The Keisaku is not to “wake people up”. It’s to relax the shoulders after several periods of zazen. It’s requested by the meditator and given after bowing slightly forward exposing your shoulder.

I’ve done this process at Sojoji in Japan. It’s really nothing special. Just to relax the shoulders.

In Rinzai Zen some people may power trip using. Different tradition.

_en.wikipedia.org/wiki/Keisaku

Zazenji Ah says:

It seems to me like you really need a teacher. You keep saying all this stuff that you “think” is correct. You don’t seem like a teacher or anyone who’s undertaken a prolonged period of meditative practice. 2 years meditation a teacher does not make. It seems really egotistical or presumptuous sometimes. I’m not going to wander into criticism, but seriously be careful with what you are doing or teaching people.

Take Care

Max Gron says:

Leo’s not acting like a dick, he’s acting like a nut, he tends to be quirky sometimes.

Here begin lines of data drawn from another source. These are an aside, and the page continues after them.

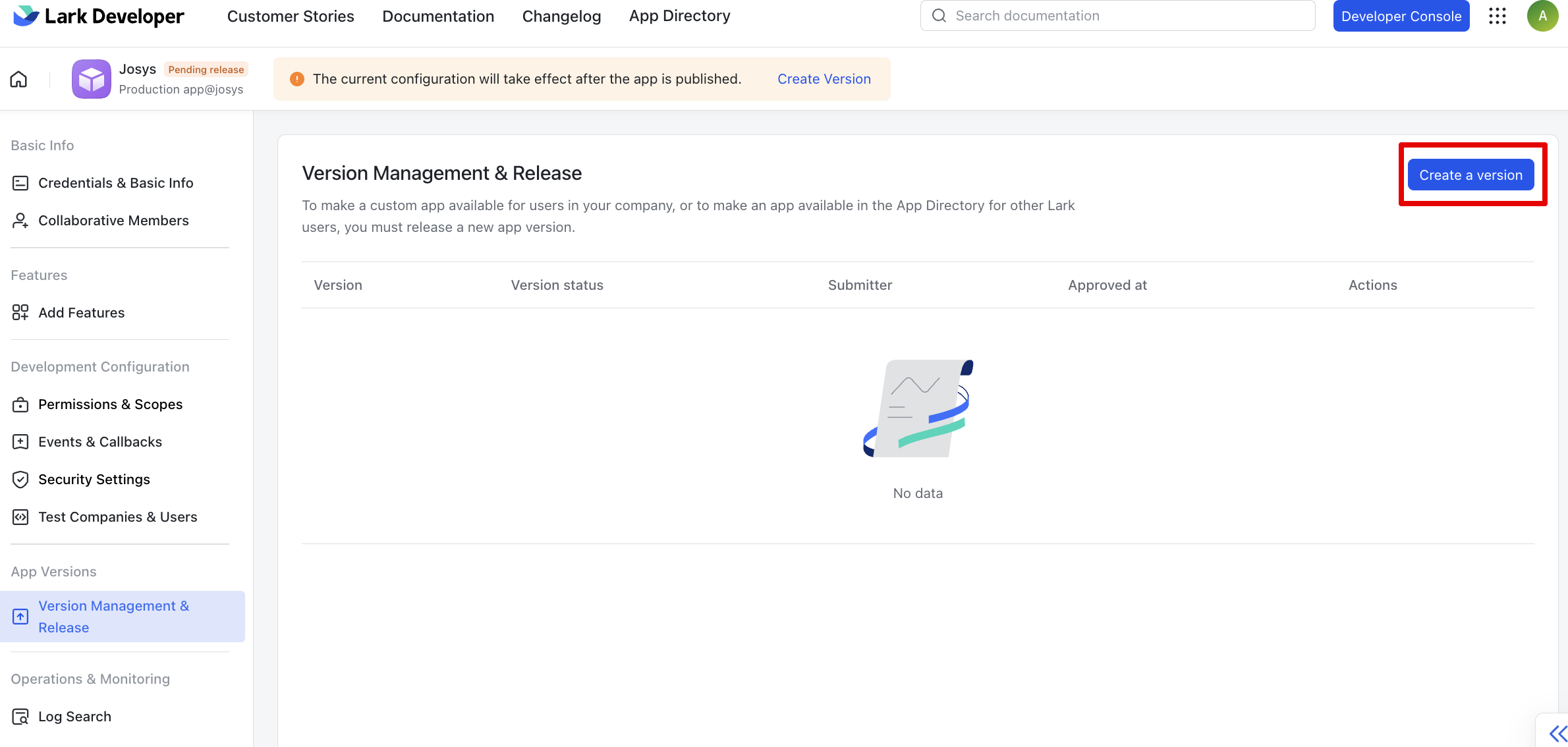Screen dimensions: 1568x747
Task: Open Credentials & Basic Info
Action: [115, 183]
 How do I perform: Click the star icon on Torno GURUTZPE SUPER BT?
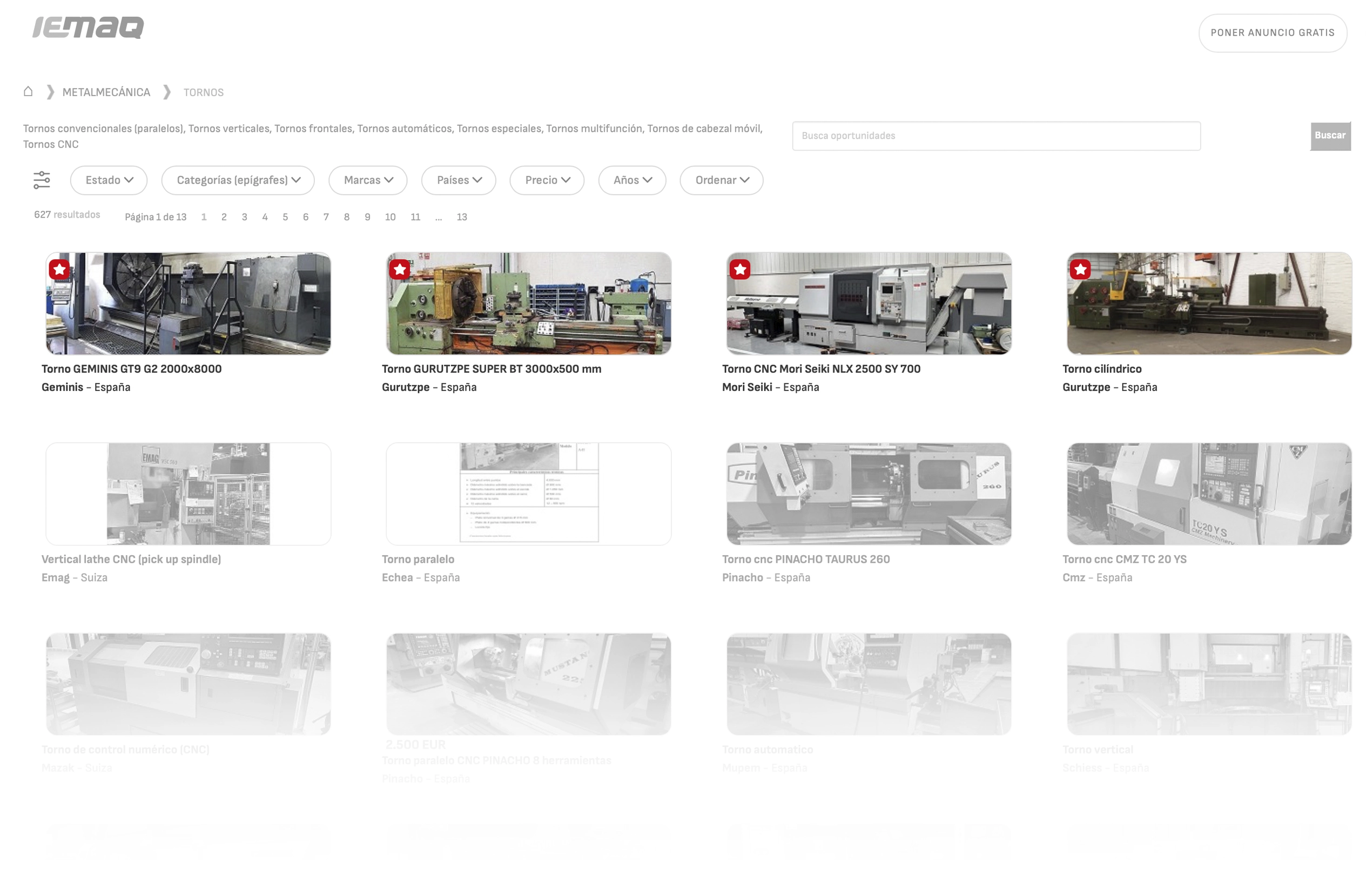pyautogui.click(x=400, y=268)

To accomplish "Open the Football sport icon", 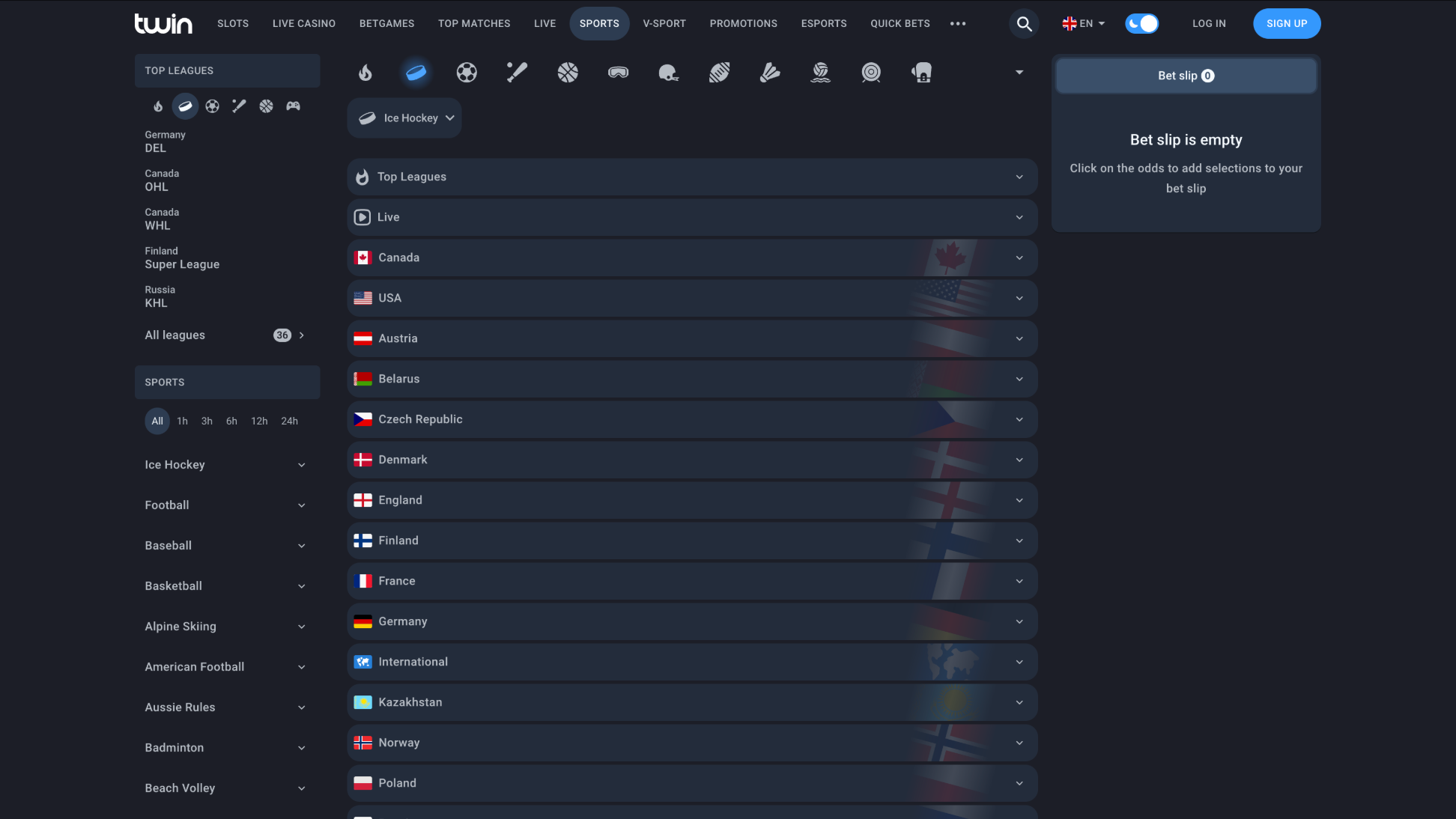I will [467, 73].
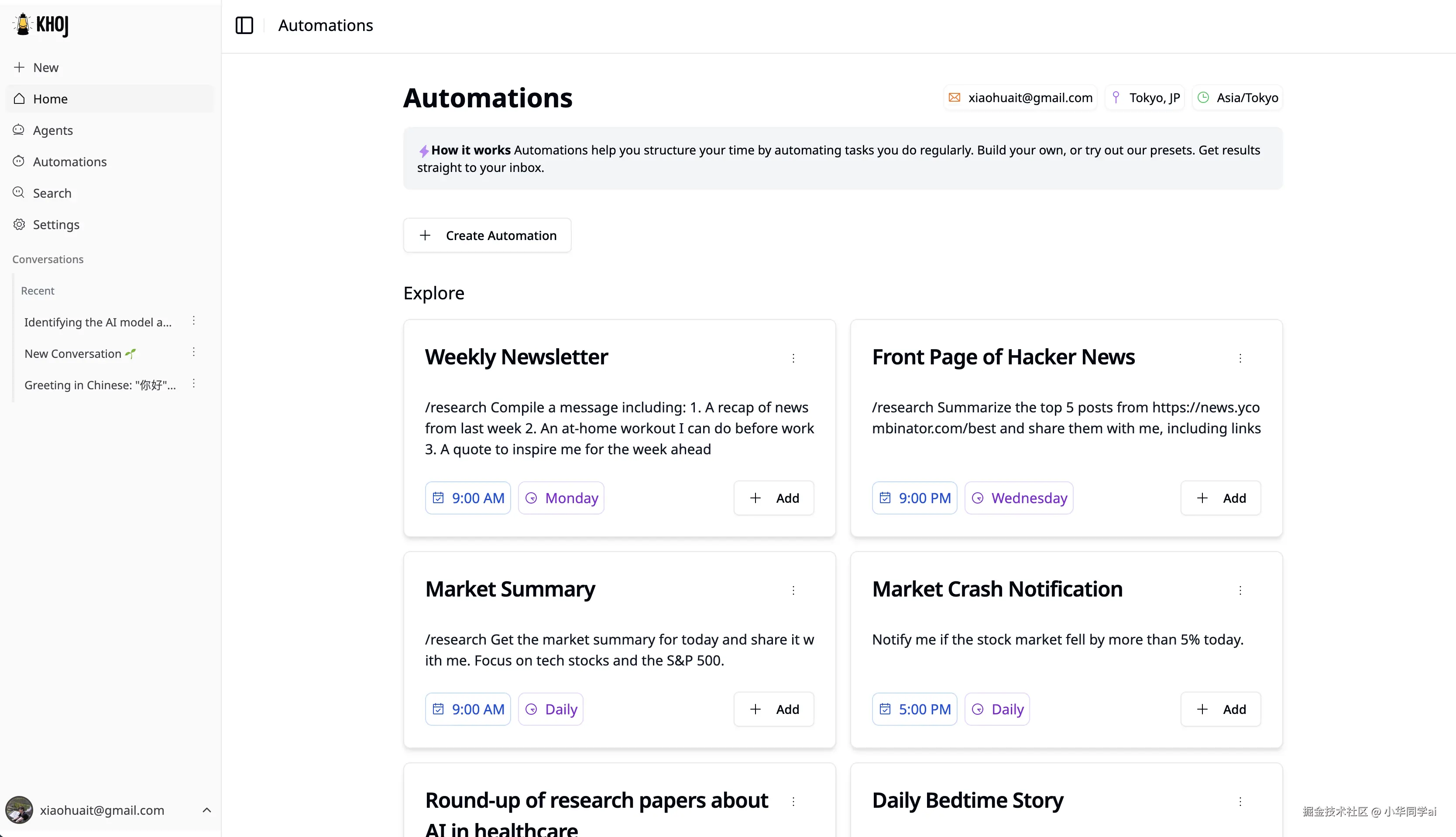Click the 9:00 PM time badge

[914, 498]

It’s funny when he’s being inane sometimes, I felt like laughing with that one video in its spirit, it’s hilarious. The first time you see spirituality, doesn’t it make you laugh? It’s ridiculous, the people rang church bells and I couldn’t stop laughing, am I to be silly all my life? All this is silly! It’s not as silly as people think. Who decided it’s even crazy? Religion’s wise, but there’s a little wrinkle added, all the wise people are spiritual not religious. Leo isn’t bullshitting, but if you don’t undergo pain believing what he believes you’ll never be spiritually awakened.